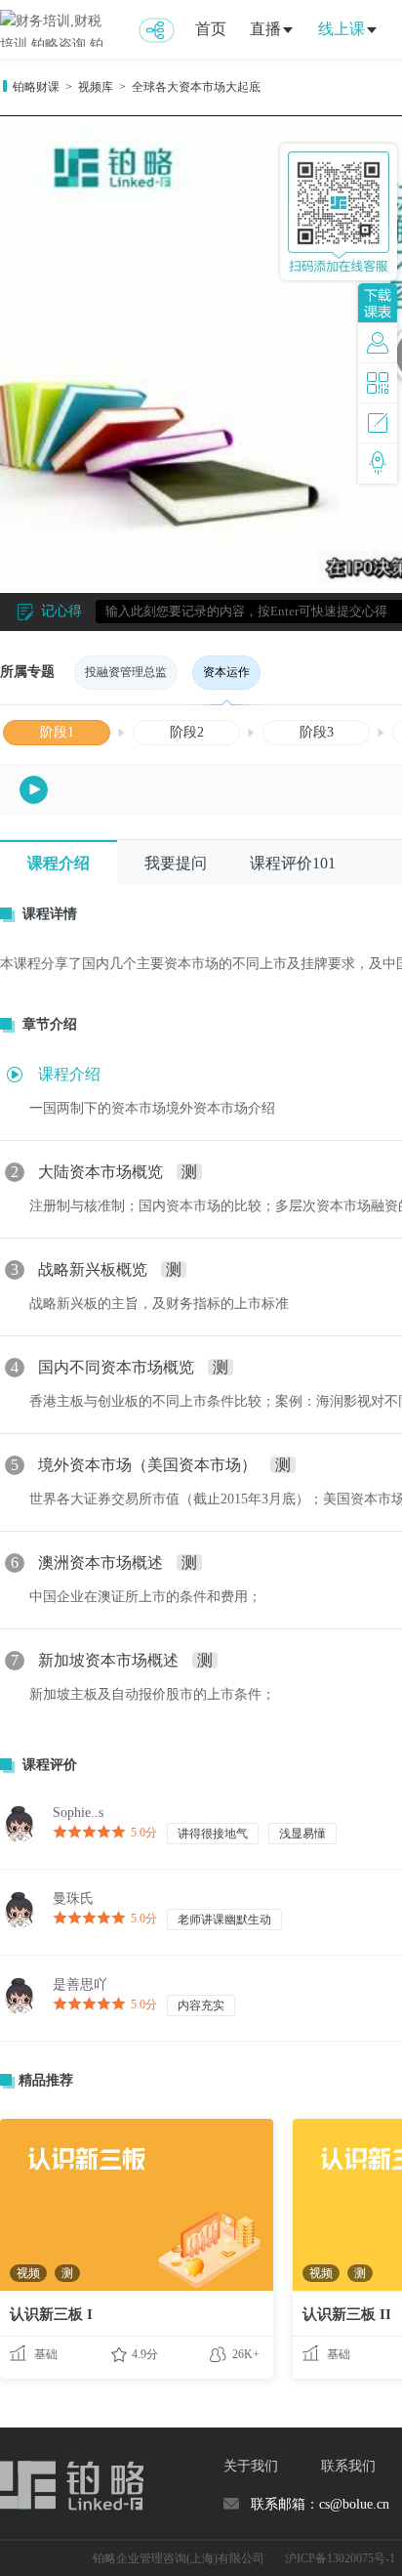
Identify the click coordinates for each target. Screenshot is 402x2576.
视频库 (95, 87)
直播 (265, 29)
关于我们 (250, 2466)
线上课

○ ○ ○

_Required work_
Everything in the material except the pictures should be restated word for word.

_Expected answer_
Identify the click coordinates for each target. Screenshot is 402x2576.
视频库 (95, 87)
直播 (265, 29)
关于我们 (250, 2466)
线上课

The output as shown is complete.